He began to think about Carmona. The Trevors would be able to tell him where she was and what she was doing. She touched their world, but she did not really belong to it. The years between twentyone and twentythree were years in which a good many things might change. He would not admit that they might have set an insurmountable barrier between himself and her. He would not admit that she might have married Alan Field. Or anyone else. Always when he thought of coming home it had been in his mind that he would be coming home to Carmona. He had heard of her once or twice. In a letter from Maisie Trevor-“Carmona has been here to stay. Horribly dull for her. Tom really ought-” From Mary Maxwell, who was an old friend and had stayed in the same house no more than a month ago-“She’s some sort of a cousin. Rather an unusual girl. I’m very fond of her. I hope she isn’t going to marry that wretched Alan Field. He’s a kind of stepcousin of hers, and people are always saying they are engaged, or are going to be-”
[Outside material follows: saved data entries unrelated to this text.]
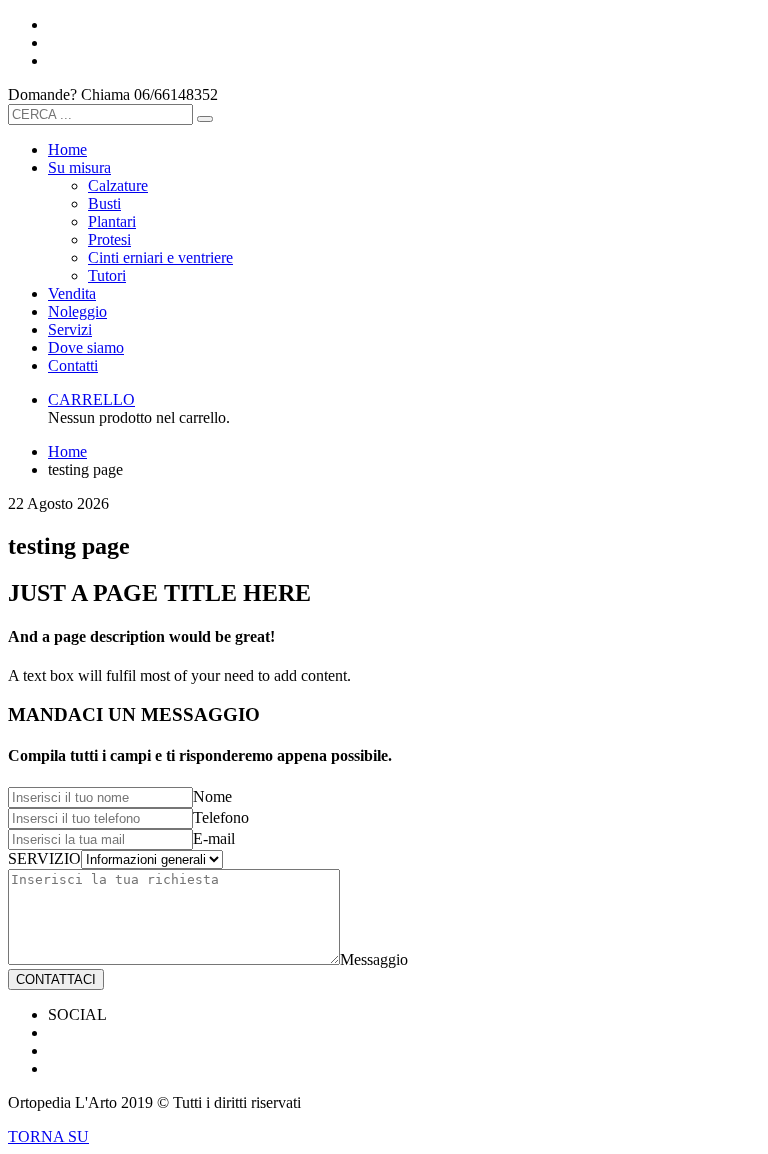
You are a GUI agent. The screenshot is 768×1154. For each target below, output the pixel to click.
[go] (205, 119)
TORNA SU (48, 1136)
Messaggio (374, 959)
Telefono (221, 817)
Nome (212, 796)
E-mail (214, 838)
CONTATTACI (56, 979)
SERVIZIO (44, 858)
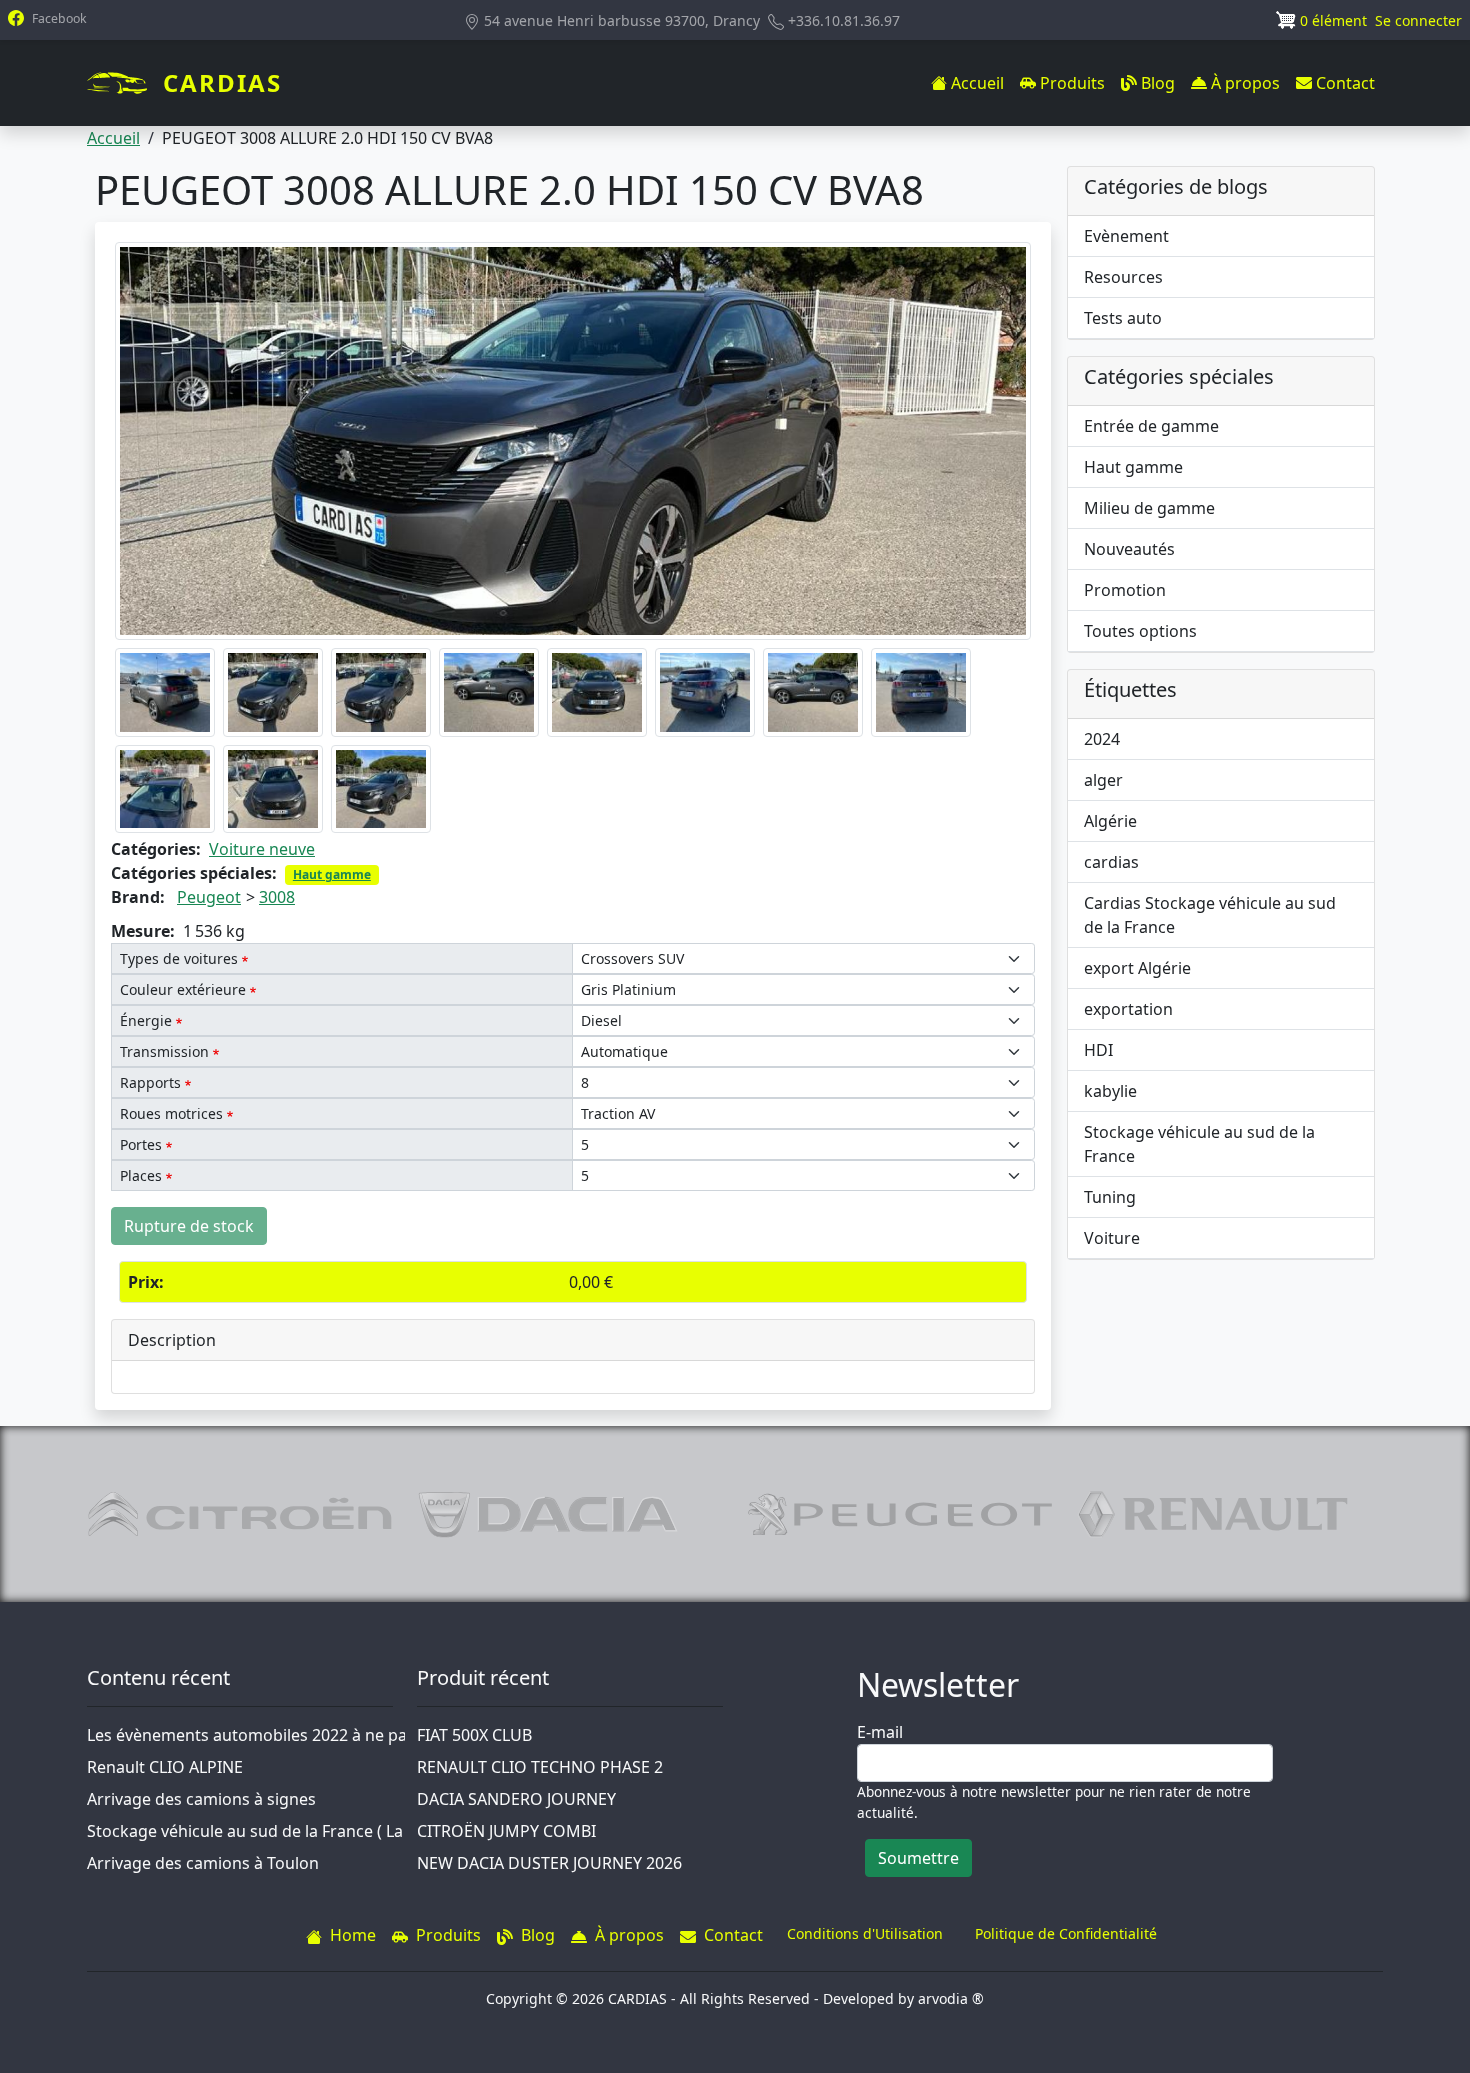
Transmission (164, 1051)
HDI (1098, 1050)
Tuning (1110, 1197)
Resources (1123, 277)
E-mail (880, 1732)
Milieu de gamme (1149, 508)
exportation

No, she hadn’t married Alan Field. In some curious way he had been quite sure that she would not. She was going to marry James Hardwick.

They were coming into a station, and as they drew in, another train drew out. There was a moment when the two trains passed each other, one just starting, the other slowing to a halt, and in that moment he saw Carmona Leigh. Across the brief space which separated the two trains they looked at one another. She had a window seat, and so had he. It seemed as if he had only to put out his hand and he would be able to touch the glass through which she looked. What he saw jerked at his heart. Her eyes were wide and she was very pale. It was not the pallor which he had seen before. She had been happy then, she was not happy now. There was no time for her to close her face against him. If she was pale now, it was from sorrow of heart. The windows slid away, her face slid away. She was gone.